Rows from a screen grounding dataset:

■ ■ ■ ■

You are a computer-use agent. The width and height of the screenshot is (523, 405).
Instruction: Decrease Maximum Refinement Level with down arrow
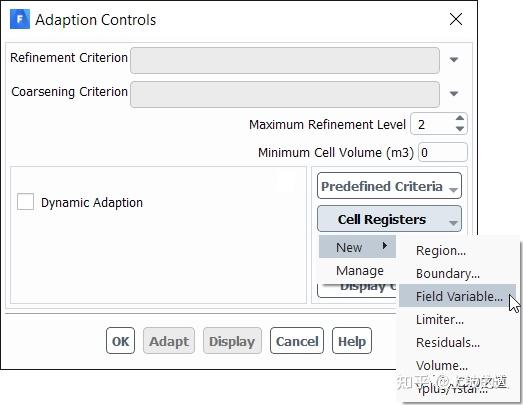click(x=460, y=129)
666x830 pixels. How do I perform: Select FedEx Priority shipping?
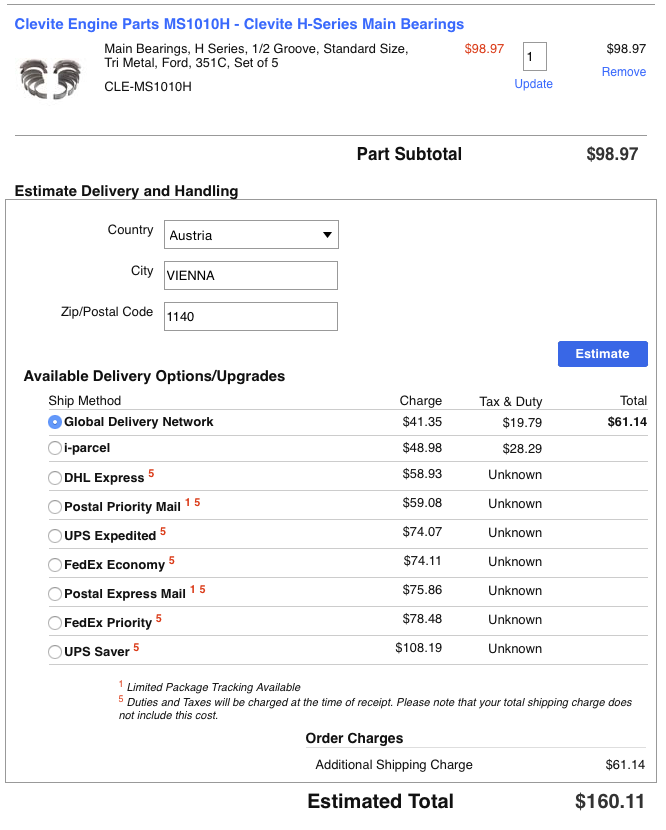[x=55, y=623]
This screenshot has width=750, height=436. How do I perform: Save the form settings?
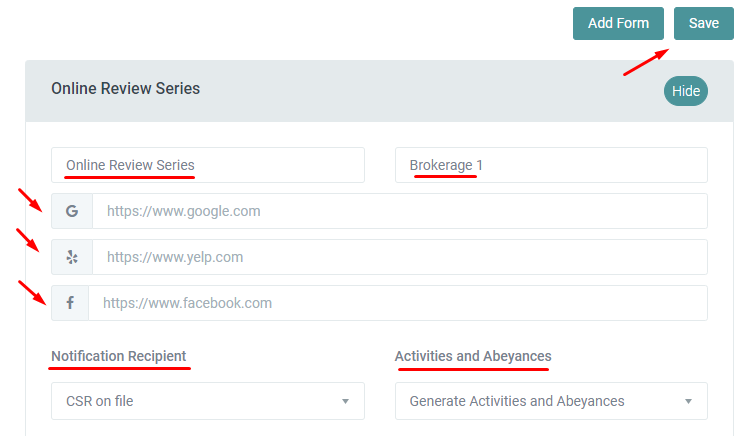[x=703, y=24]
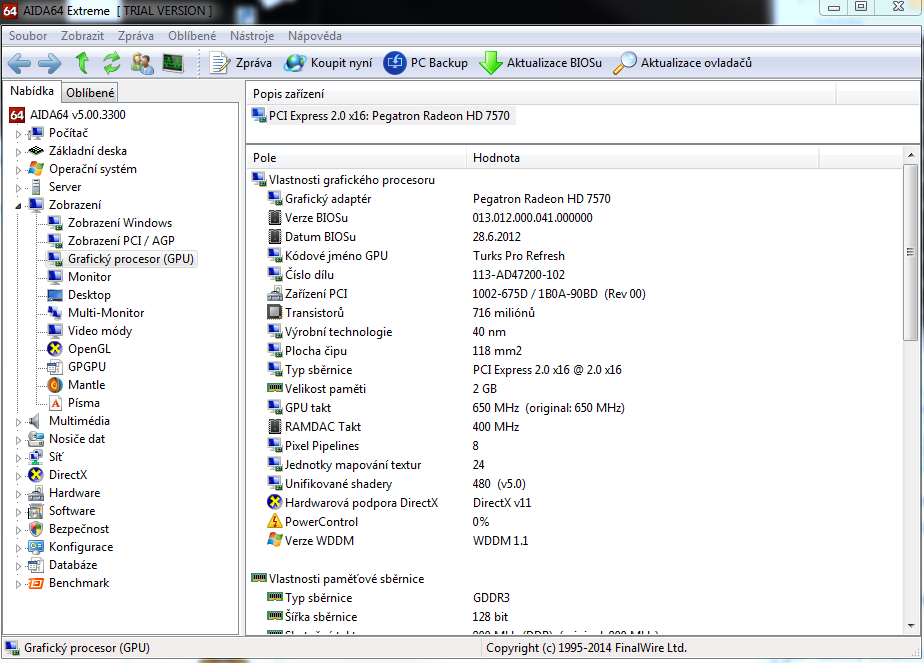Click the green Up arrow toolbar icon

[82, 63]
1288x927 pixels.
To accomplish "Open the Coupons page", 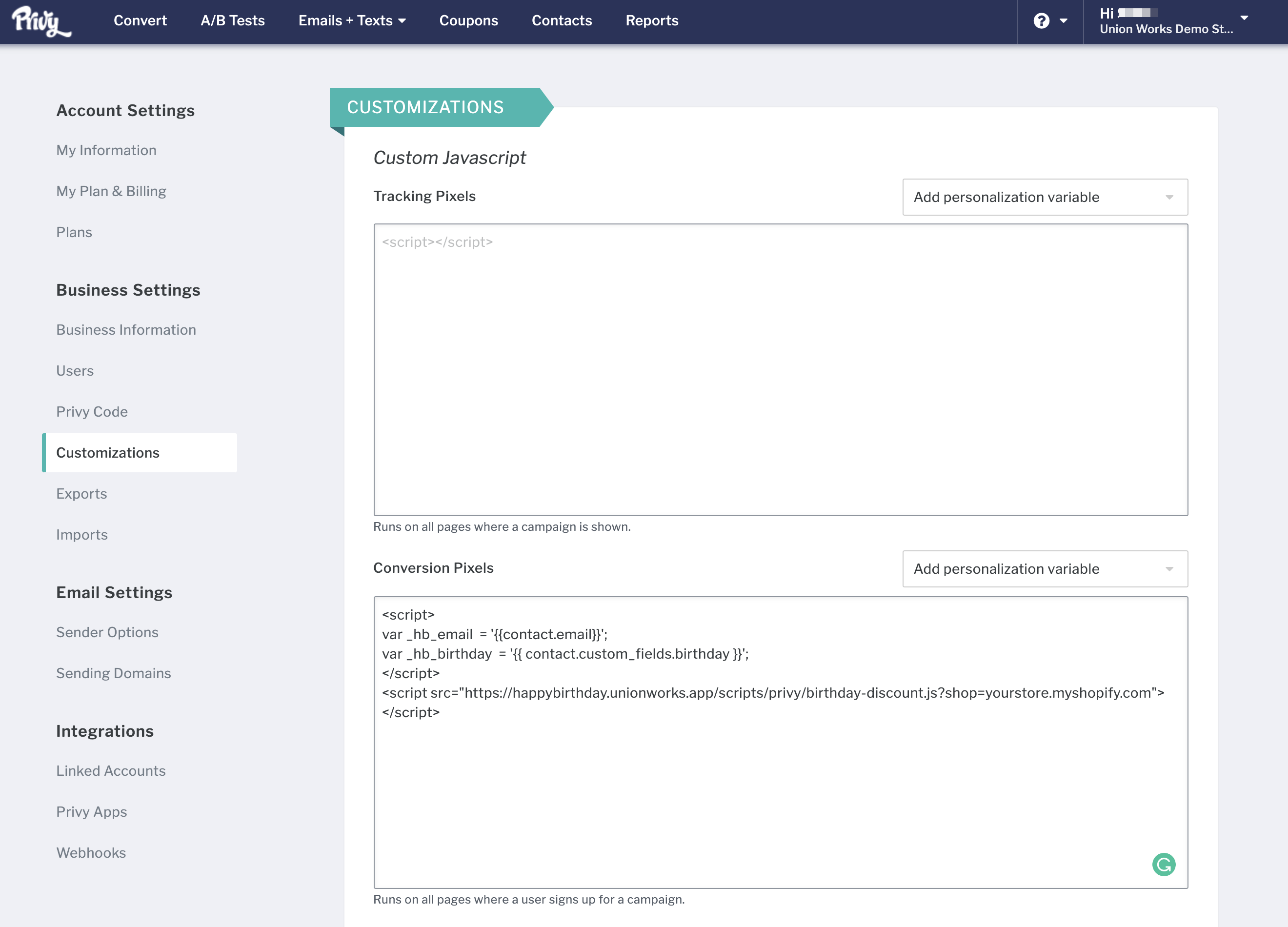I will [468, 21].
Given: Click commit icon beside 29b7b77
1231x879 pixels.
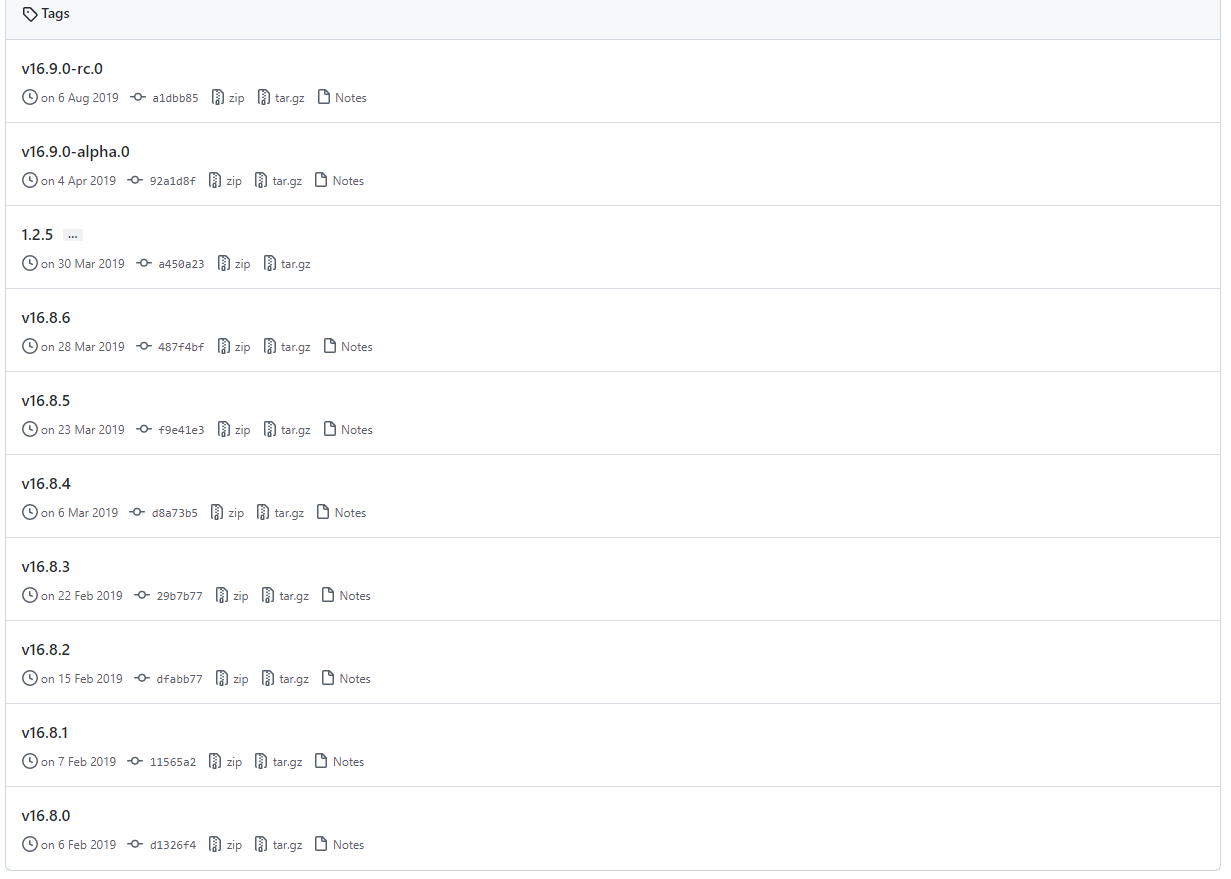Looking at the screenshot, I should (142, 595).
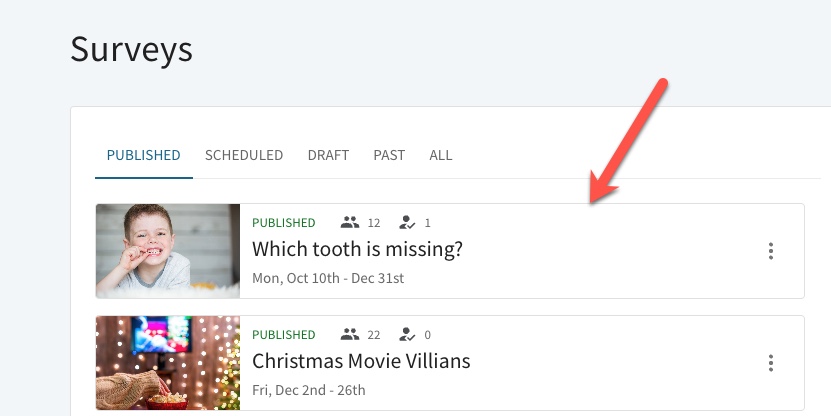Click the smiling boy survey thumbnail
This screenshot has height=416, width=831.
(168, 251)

■ ■ ■ ■

**EXERCISE AIM:** Pull out every line of the rows above that contains the word "pixels", and copy each one in full.

**PROBLEM SOLUTION:**
666x830 pixels. How do I perform: Select FedEx Priority shipping?
1288x927 pixels.
1231x879 pixels.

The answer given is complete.